Confesiones de un nazareno llamado Andrés
Queridos lectores, mi nombre es Andrés Ferrándiz Domene y estoy solo en el mundo. Me gustaría poder formar una cuadrillica de Pascua con chicos y chicas de Villena para salir con ellos al campo a comerme la mona, volar el cachirulo, saltar a la comba, jugar a la estornija y compartir amablemente una tortilla de habas y unos sorbos de vino de la tierra.
Porque si hay algo en Villena que representa a nuestras Pascuas, esa es la del padre de familia que llega a Bulilla a las cinco de la tarde, vestido con una camisa de cuadros y un conjunto vaquero, con un par de dobladillos en el camal del pantalón, cargado con la nevera y la cesta de la merienda, extendiendo un mantel sobre la hierba, sacando una navaja multiusos para cortar el companaje, intentando bajar una pelota de un árbol, esquivando un huevo duro, bailando el saleró, comiéndose un coyote, jugando a la correa, cantando el chínchamela, luciendo unas Tórtolas nuevas de color azul marino. Porque, ¿quién no ha llevado unas Tórtolas de Casa Gasparico? ¿Quién no se ha comprado un coyote en el carromato del Chambilero? ¿Quién no ha bebido Fanta caliente de una cantimplora de plástico? ¿Quién no ha recibido el impacto de un huevo duro en la frente? ¿Quién no se ha comido el companaje de dentro del bocadillo y se ha dejado el pan? ¿Quién no se ha comido un trozo de longaniza seca lleno de hormigas? ¿Quién no ha vuelto a subir andando hasta el repetidor porque se le ha olvidado la mochila? ¿Quién no ha intentado retozar sobre un sillón de sky? ¿Quién ha limpiado alguna vez en un local de Pascua? ¿Quién no se ha enamorado en abril?...

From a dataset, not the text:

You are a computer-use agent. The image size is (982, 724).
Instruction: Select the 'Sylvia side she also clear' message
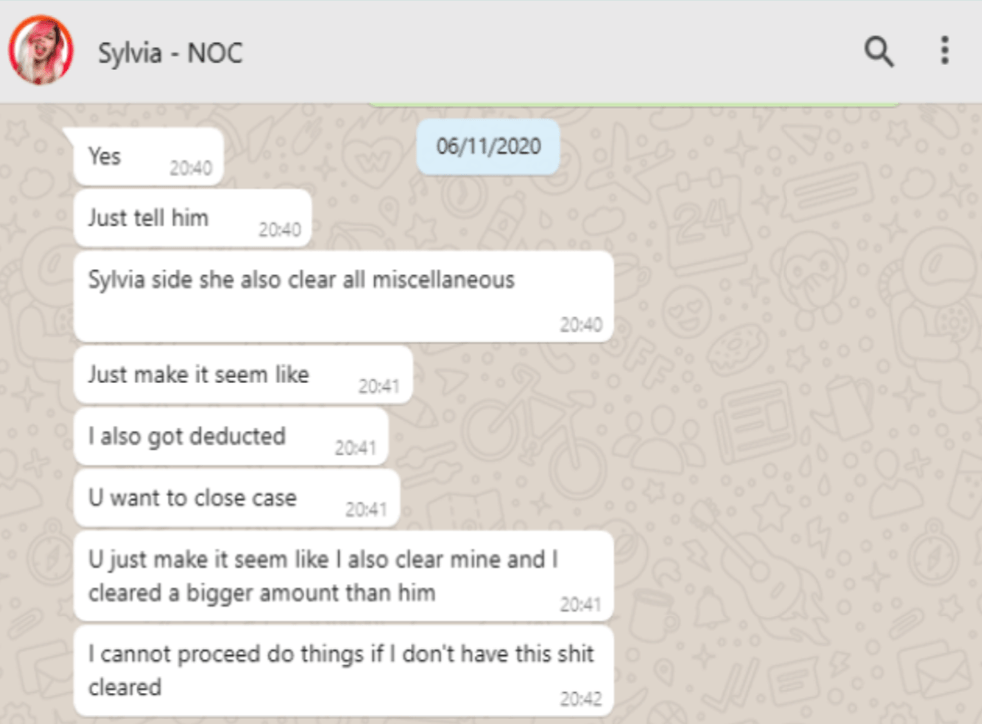tap(343, 296)
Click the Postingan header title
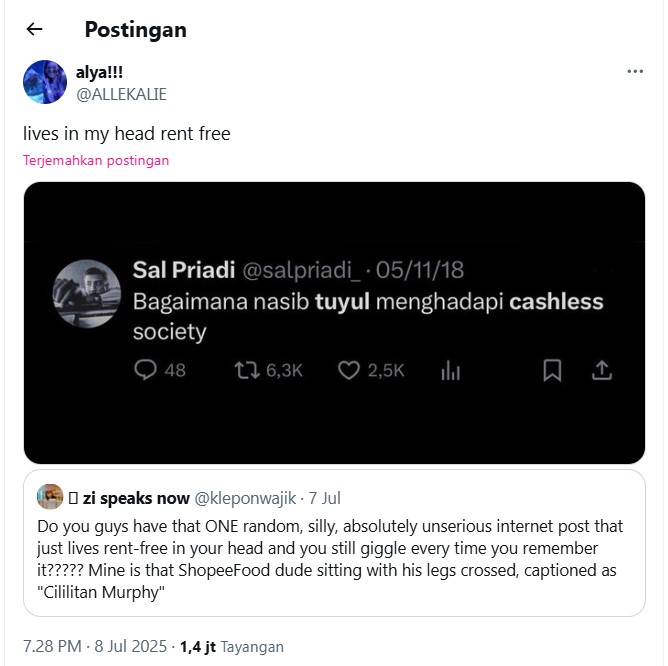This screenshot has width=668, height=666. click(x=135, y=30)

Y es que las Pascuas en Villena, como casi todo, están cargadas de símbolos y tradiciones imborrables; de episodios irrepetibles que estoy seguro no se dan en ningún otro lugar. Por eso, al llegar estas fechas, mi cabeza se llena de recuerdos, de nostalgia y de congoja. Recuerdo perfectamente que cada vez que se acercaban estas fechas lo pasaba peor que un cabo con golondrinos en los sobacos. Me ponía, como suele decirse, más triste que Marco el día de la Madre. Recuerdo, por ejemplo, que cada vez que llegaba el Domingo de Ramos estrenaba unos calcetines nuevos y que siempre me hacía la misma pregunta: ¿Por qué el que no estrena no tiene manos? La verdad es que por más vueltas que le daba al asunto, jamás alcancé a encontrarle un sentido a la frase. ¿Será tal vez que el que no estrena no tiene manos, y que el que no tiene manos no puede hacer de cabo, y que por eso hay que estrenar algo? Compleja cuestión.

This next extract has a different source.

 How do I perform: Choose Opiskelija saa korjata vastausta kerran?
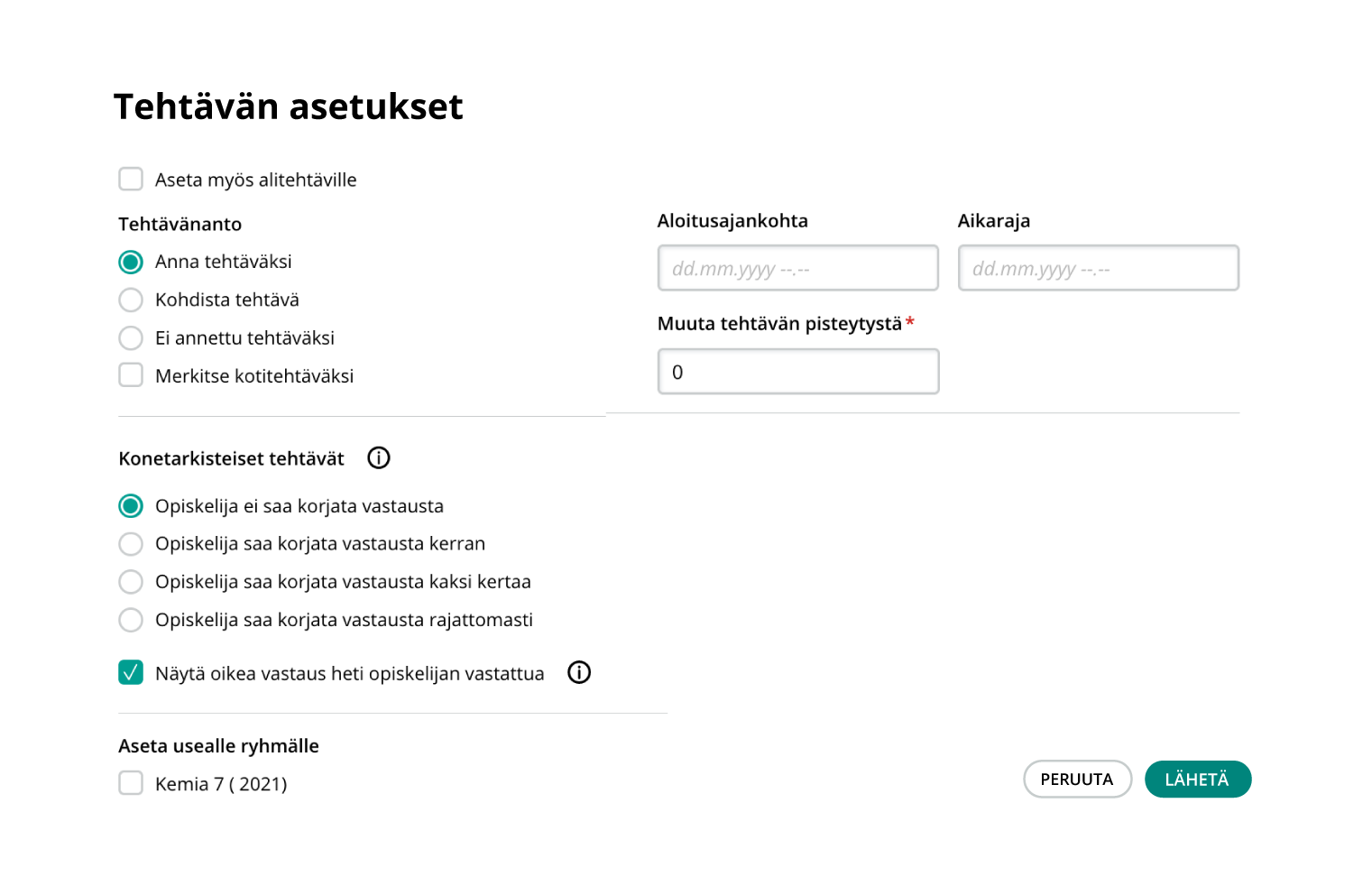tap(131, 544)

Otra pregunta que siempre me hacía era por dónde respiraban los nazarenos. Durante un tiempo, llegué a creer incluso que los nazarenos respiraban y bebían por los ojos. Años más tarde, tras comprobar la afición de algunos de aquellos hombres por las bebidas de alta graduación, la pregunta que me hacía era por dónde soplaría un nazareno en el caso de ser detenido en un control de alcoholemia. Y es que los nazarenos marcaron profundamente mi infancia y mi juventud. Todavía hoy puedo recordar con claridad el día en el que le dije a mi padre que quería platearme el pelo y salir de Cristiano. Al final, la falta de recursos económicos de la familia hizo que me tuviese que conformar con salir de nazareno, ya que era mucho más barato apuntarse a una cofradía que a una comparsa y en los dos sitios te emborrachabas igual. Además, el capirote hacía que pareciese mucho más alto. Yo, que siempre había sido bajito, estaba encantado con mi nuevo aspecto. Me sentía tan a gusto vestido de nazareno, que aquel año decidí no quitarme el traje pese a que ya había terminado la Semana Santa. Durante el verano, llegué incluso a ir a la playa alguna vez vestido de cofrade. Como no cogía sentado dentro del coche por culpa del capirote, mi padre me colocaba tumbado encima de la baca y la gente se pensaba que yo era la sombrilla. Una vez en la arena, me gustaba cantarle saetas a los bañistas y a las extranjeras. Me encantaba aquel estilo de vida; aquella forma de vestir. El mundo visto a través de un capirote adquiría una nueva dimensión. Era emocionante poder verlo todo a través de aquellos dos agujeros abiertos a la altura de mis ojos sin que nadie me reconociera. Las tardes del domingo iba al cine de los Salesianos y siempre me hacían sentarme en la última fila para que no tapase a nadie. Cuando no había cine, me compraba una bolsa de rosas en el Buen Gusto y me dedicaba a darle vueltas al Paseo, a la espera de que alguna chica se fijase en mí.
El caso es que nunca conseguí ligar, ya que tal vez un adolescente vestido de nazareno dándole vueltas al Paseo no resultase atractivo para el sexo opuesto. Pero la vida cambia, y la mía cambió una tarde en la Sardina, tras recibir el impacto de una bola de billar en la cabeza, justo en el momento en que le pedía a Eloy que me pusiera el ping pong para jugar yo solo. El impacto de la bola roja contra el cerebro transformó todo mi ser. Abandoné los hábitos para siempre y dejé mi etapa de nazareno
Ya os lo terminaré de contar algún día.